_WORK TO COMPLETE_
Every record below is to be restated verbatim, though its images are not.
-------- DATA SUPPLIED --------
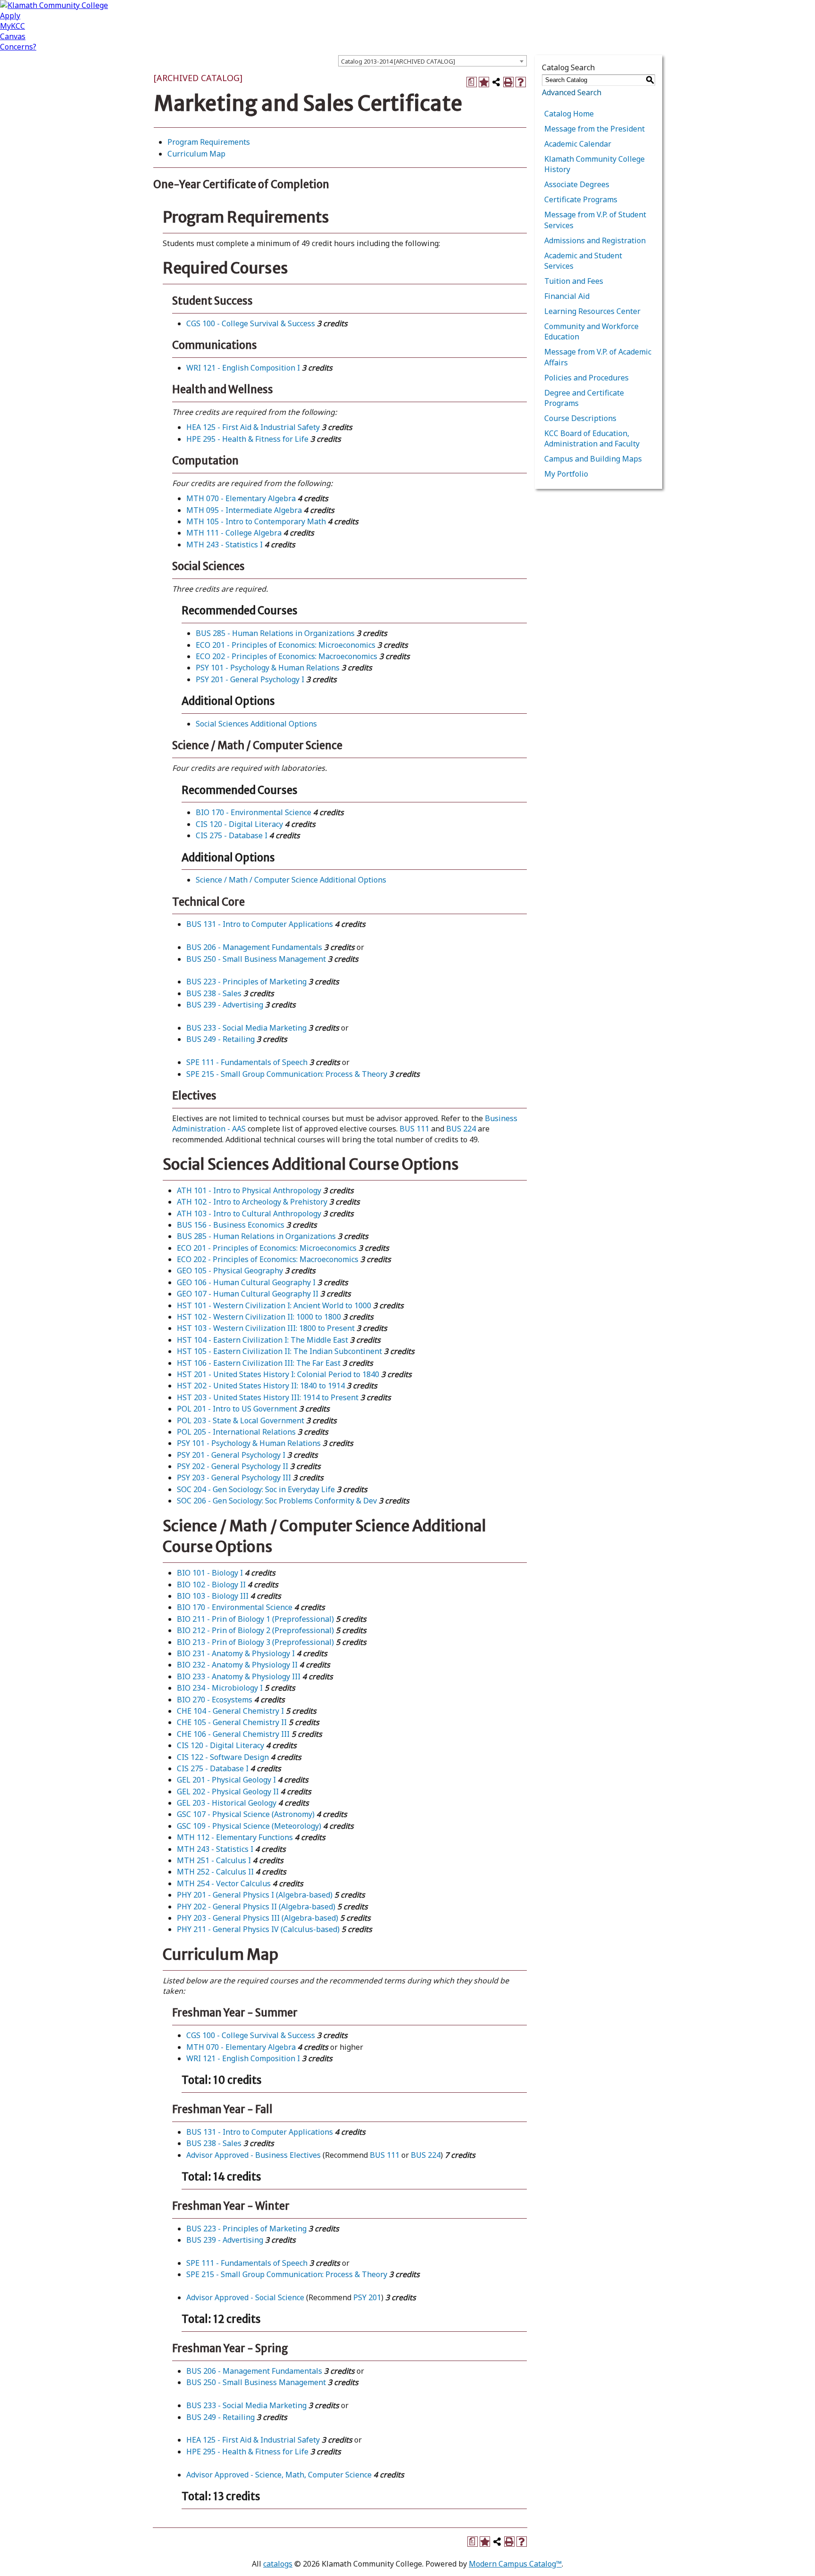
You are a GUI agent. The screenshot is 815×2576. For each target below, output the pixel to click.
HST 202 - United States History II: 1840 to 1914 (261, 1385)
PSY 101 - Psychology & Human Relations (268, 667)
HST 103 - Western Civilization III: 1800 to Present (266, 1328)
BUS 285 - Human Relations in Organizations (275, 633)
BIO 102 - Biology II (211, 1584)
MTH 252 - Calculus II (215, 1871)
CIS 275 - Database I (231, 835)
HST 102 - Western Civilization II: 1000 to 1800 (259, 1317)
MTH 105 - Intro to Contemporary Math (256, 521)
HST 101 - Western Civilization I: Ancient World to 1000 (274, 1305)
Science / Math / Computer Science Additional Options (291, 880)
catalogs (277, 2564)
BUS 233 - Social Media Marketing (246, 1028)
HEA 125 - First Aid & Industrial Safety (253, 427)
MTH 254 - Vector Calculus (224, 1883)
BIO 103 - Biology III (213, 1596)
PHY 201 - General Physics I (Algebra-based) (255, 1895)
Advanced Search (571, 92)
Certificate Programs (580, 199)
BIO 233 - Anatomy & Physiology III (238, 1676)
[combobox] (432, 60)
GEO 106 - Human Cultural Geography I (246, 1282)
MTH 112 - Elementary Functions (235, 1837)
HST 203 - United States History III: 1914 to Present (267, 1397)
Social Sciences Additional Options (256, 723)
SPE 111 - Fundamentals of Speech (247, 1062)
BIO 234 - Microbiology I (220, 1688)
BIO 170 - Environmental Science (253, 812)
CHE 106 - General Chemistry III (233, 1734)
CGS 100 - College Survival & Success (250, 323)
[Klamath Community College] (54, 5)
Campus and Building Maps (593, 459)
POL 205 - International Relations (236, 1432)
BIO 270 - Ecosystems (214, 1699)
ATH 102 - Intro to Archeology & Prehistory (252, 1202)
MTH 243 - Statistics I (224, 544)
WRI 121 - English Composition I (243, 368)
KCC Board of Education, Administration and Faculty (592, 438)
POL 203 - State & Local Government (240, 1420)
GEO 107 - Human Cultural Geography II (247, 1293)
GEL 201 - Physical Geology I (226, 1780)
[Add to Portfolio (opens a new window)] (484, 82)
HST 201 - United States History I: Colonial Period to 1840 (278, 1374)
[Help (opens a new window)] (521, 82)
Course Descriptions (580, 418)
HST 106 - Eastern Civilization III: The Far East (259, 1363)
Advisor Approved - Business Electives (253, 2155)
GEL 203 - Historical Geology (226, 1803)
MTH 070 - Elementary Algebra (241, 498)
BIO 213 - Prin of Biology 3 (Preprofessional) (255, 1642)
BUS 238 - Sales (213, 993)
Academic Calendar (577, 144)
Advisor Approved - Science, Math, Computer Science (279, 2474)
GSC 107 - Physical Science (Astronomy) (246, 1814)
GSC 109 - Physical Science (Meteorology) (249, 1826)
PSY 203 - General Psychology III (234, 1477)
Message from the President (594, 129)
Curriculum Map (196, 154)
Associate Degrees (576, 184)
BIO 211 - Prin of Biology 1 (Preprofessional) (255, 1619)
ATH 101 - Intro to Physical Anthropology (249, 1190)
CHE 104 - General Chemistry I (230, 1711)
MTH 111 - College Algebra (234, 533)
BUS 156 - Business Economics (230, 1225)
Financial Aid (567, 296)
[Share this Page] (496, 82)
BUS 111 (414, 1128)
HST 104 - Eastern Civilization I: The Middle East (262, 1340)
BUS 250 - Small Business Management (256, 959)
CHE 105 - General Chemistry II (232, 1722)
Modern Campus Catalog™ (515, 2564)
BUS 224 (461, 1128)
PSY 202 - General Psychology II (232, 1466)
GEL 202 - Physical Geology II (228, 1791)
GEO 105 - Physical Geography (230, 1270)
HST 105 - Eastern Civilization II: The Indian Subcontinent (279, 1351)
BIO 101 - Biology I (210, 1573)
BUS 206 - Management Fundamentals (254, 947)
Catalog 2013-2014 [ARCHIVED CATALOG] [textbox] (398, 61)
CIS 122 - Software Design (223, 1757)
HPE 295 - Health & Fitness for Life (247, 439)
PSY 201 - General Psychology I (250, 679)
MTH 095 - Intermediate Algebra (244, 510)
--------
_SOLUTION TO THIS PROBLEM_
You are a GUI agent. The screenshot is 815×2576. For each target below, output the pixel to click.
HST 202 - United States History II: 1840 to 1914 (261, 1385)
PSY 101 - Psychology & Human Relations (268, 667)
HST 103 - Western Civilization III: 1800 to Present (266, 1328)
BUS 285 - Human Relations in Organizations (275, 633)
BIO 102 - Biology II (211, 1584)
MTH 252 - Calculus II (215, 1871)
CIS 275 - Database I (231, 835)
HST 102 - Western Civilization II: 1000 to 1800 (259, 1317)
MTH 105 - Intro to Contemporary Math (256, 521)
HST 101 - Western Civilization I: Ancient World to 1000 (274, 1305)
Science / Math / Computer Science Additional Options (291, 880)
catalogs (277, 2564)
BUS 233 - Social Media Marketing (246, 1028)
HEA 125 - First Aid & Industrial Safety (253, 427)
MTH 254 - Vector Calculus (224, 1883)
BIO 103 - Biology III (213, 1596)
PHY 201 - General Physics I (Algebra-based) (255, 1895)
Advanced Search (571, 92)
Certificate Programs (580, 199)
BIO 233 - Anatomy & Physiology III (238, 1676)
[combobox] (432, 60)
GEO 106 - Human Cultural Geography I (246, 1282)
MTH 112 - Elementary Functions (235, 1837)
HST 203 - United States History III: 1914 to Present (267, 1397)
Social Sciences Additional Options (256, 723)
SPE 111 - Fundamentals of Speech (247, 1062)
BIO 234 - Microbiology I (220, 1688)
BIO 170 - Environmental Science (253, 812)
CHE 106 - General Chemistry III (233, 1734)
CGS 100 - College Survival & Success (250, 323)
[Klamath Community College] (54, 5)
Campus and Building Maps (593, 459)
POL 205 - International Relations (236, 1432)
BIO 270 - Ecosystems (214, 1699)
ATH 102 - Intro to Archeology & Prehistory (252, 1202)
MTH 243 - Statistics I (224, 544)
WRI 121 - English Composition I (243, 368)
KCC Board of Education, Administration and Faculty (592, 438)
POL 203 - State & Local Government (240, 1420)
GEO 107 - Human Cultural Geography II (247, 1293)
GEL 201 - Physical Geology I (226, 1780)
[Add to Portfolio (opens a new window)] (484, 82)
HST 201 - United States History I: Colonial Period to 1840 (278, 1374)
[Help (opens a new window)] (521, 82)
Course Descriptions (580, 418)
HST 106 - Eastern Civilization III: The Far East (259, 1363)
Advisor Approved - Business Electives (253, 2155)
GEL 203 - Historical Geology (226, 1803)
MTH 070 - Elementary Algebra (241, 498)
BIO 213 - Prin of Biology 3 (Preprofessional) (255, 1642)
BUS 238 - Sales (213, 993)
Academic Calendar (577, 144)
Advisor Approved - Science, Math, Computer Science (279, 2474)
GSC 107 - Physical Science (Astronomy) (246, 1814)
GSC 109 - Physical Science (Meteorology) (249, 1826)
PSY 203 - General Psychology III (234, 1477)
Message from the President (594, 129)
Curriculum Map (196, 154)
Associate Degrees (576, 184)
BIO 211 - Prin of Biology 1 (Preprofessional) (255, 1619)
ATH 101 - Intro to Physical Anthropology (249, 1190)
CHE 104 - General Chemistry I (230, 1711)
MTH 111 - College Algebra (234, 533)
BUS 156 - Business Economics (230, 1225)
Financial Aid (567, 296)
[Share this Page] (496, 82)
BUS 111 (414, 1128)
HST 104 - Eastern Civilization I: The Middle East (262, 1340)
BUS 250 - Small Business Management (256, 959)
CHE 105 - General Chemistry II (232, 1722)
Modern Campus Catalog™ (515, 2564)
BUS 224 (461, 1128)
PSY 202 - General Psychology II (232, 1466)
GEL 202 - Physical Geology II (228, 1791)
GEO 105 - Physical Geography (230, 1270)
HST 105 - Eastern Civilization II: The Indian Subcontinent (279, 1351)
BIO 101 - Biology I (210, 1573)
BUS 206 - Management Fundamentals (254, 947)
Catalog 2013-2014 [ARCHIVED CATALOG] [textbox] (398, 61)
CIS 122 - Software Design (223, 1757)
HPE 295 - Health & Fitness for Life (247, 439)
PSY 201 - General Psychology I (250, 679)
MTH 095 - Intermediate Algebra (244, 510)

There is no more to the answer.